* Work to complete *
A – Reproduce the stretch from "The fold operation" through "of the accumulator." in the passage on fold accumulators.
B – Extend the passage on fold accumulators, picking up after its final sentence.
::: Article
Initializing the Accumulator
^^^^^^^^^^^^^^^^^^^^^^^^^^^^

.. todo::
   Change the domain type of :math:`\textit{init}`.

A crucial ingredient of the fold is the *accumulator*, which stores the fold result while it is being formed.
Each accumulator is initialized by invoking a user-defined operation :math:`\textit{init}: \one \rightarrow D`, which returns an object that has the same type :math:`D` as the fold result. [#finit]_
Instead of invoking a function, an accumulator is often initialized with a value.
However, in functional programming, a value can be represented by invoking a function that always returns the same result.
Expressing an initializer as a function thus supports value-initialization while retaining the flexibility that may occasionally be required through functions.

Fold Operation
^^^^^^^^^^^^^^

A cell's fold result is obtained by repeatedly applying a fold operation to the cell's accumulator and each element of that cell's input sequence.
The fold operation has the signature :math:`f: D \times C \rightarrow D`, where :math:`D` represents the type of the accumulator/fold result, and :math:`C` is the type of each element of the input sequence.

In the above example, the function :math:`\textit{fill}` receives a histogram :math:`h_{(R\ i)}` as the accumulator for run :math:`i` and "combines" it with a track multiplicity object :math:`m_{(R\ i,\ S\ j)}` that belongs to spill :math:`j` in run :math:`i`.
This "combined" value is then returned by :math:`\textit{fill}` as the updated value of the accumulator.
The function :math:`\textit{fill}` is repeatedly invoked to update the accumulator with each track multiplicity value.
Once all track multiplcity values in run :math:`i` have been processed by :math:`\textit{fill}`, the accumulator's value becomes the fold result for that run.

Registration interface
^^^^^^^^^^^^^^^^^^^^^^

**Result type**: A fold algorithm may create multiple data products through its result by specifying an :cpp:`std::tuple<T1, ..., Tn>`  where each of the types :cpp:`T1, ..., Tn` models a data-product created type.
::::::
::: Available data
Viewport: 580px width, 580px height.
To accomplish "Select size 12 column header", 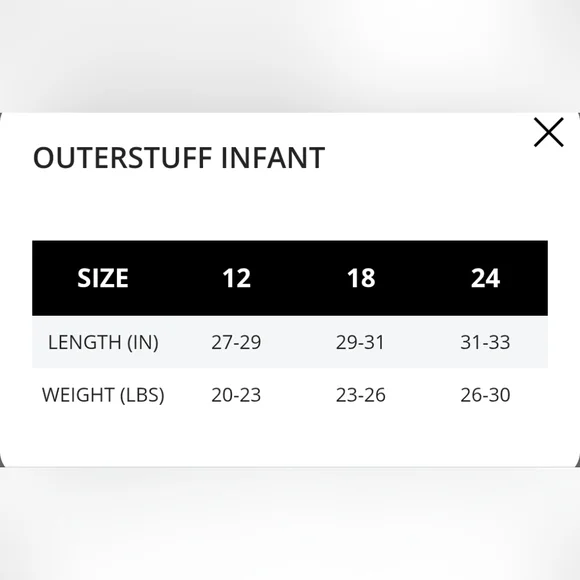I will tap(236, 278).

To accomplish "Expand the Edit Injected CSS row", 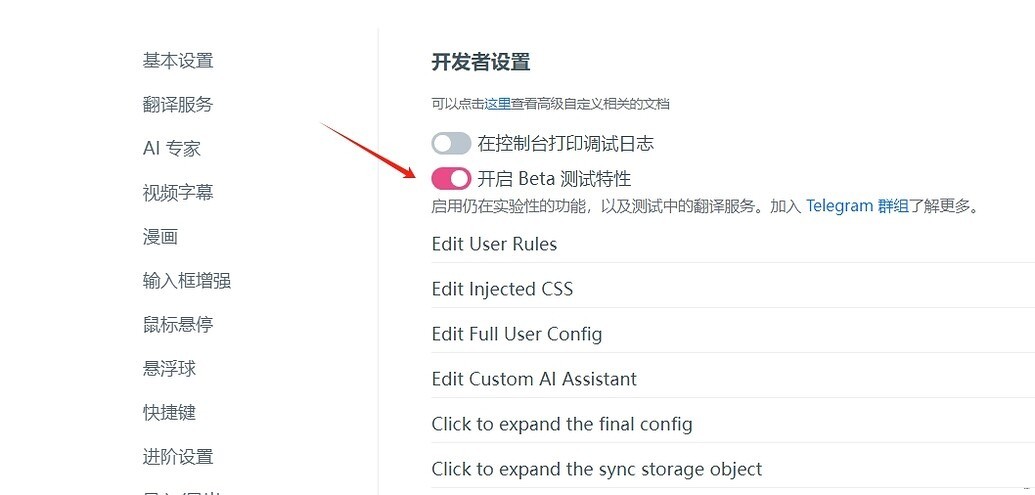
::::::
* Responses to the exercise *
A –
The fold operation has the signature :math:`f: D \times C \rightarrow D`, where :math:`D` represents the type of the accumulator/fold result, and :math:`C` is the type of each element of the input sequence.

In the above example, the function :math:`\textit{fill}` receives a histogram :math:`h_{(R\ i)}` as the accumulator for run :math:`i` and "combines" it with a track multiplicity object :math:`m_{(R\ i,\ S\ j)}` that belongs to spill :math:`j` in run :math:`i`.
This "combined" value is then returned by :math:`\textit{fill}` as the updated value of the accumulator.

B –
.. table::
    :widths: 15 85

    +-----------------------+-------------------------------------------------------------------------+
    | **Operator**          | **Allowed signature**                                                   |
    +=======================+=========================================================================+
    | :math:`f`             | :cpp:`void function_name(result_type&, P1, Pn..., Rm...) [qualifiers];` |
    +-----------------------+-------------------------------------------------------------------------+
    | :math:`\textit{init}` | :cpp:`result_type{...}`                                                 |
    +-----------------------+-------------------------------------------------------------------------+
    | :math:`\textit{part}` | *Name of data-set category*                                             |
    +-----------------------+-------------------------------------------------------------------------+

.. rubric:: Footnotes

.. [#finit] It is acceptable for :math:`\textit{init}` to return a type that is convertible to the accumulator's type.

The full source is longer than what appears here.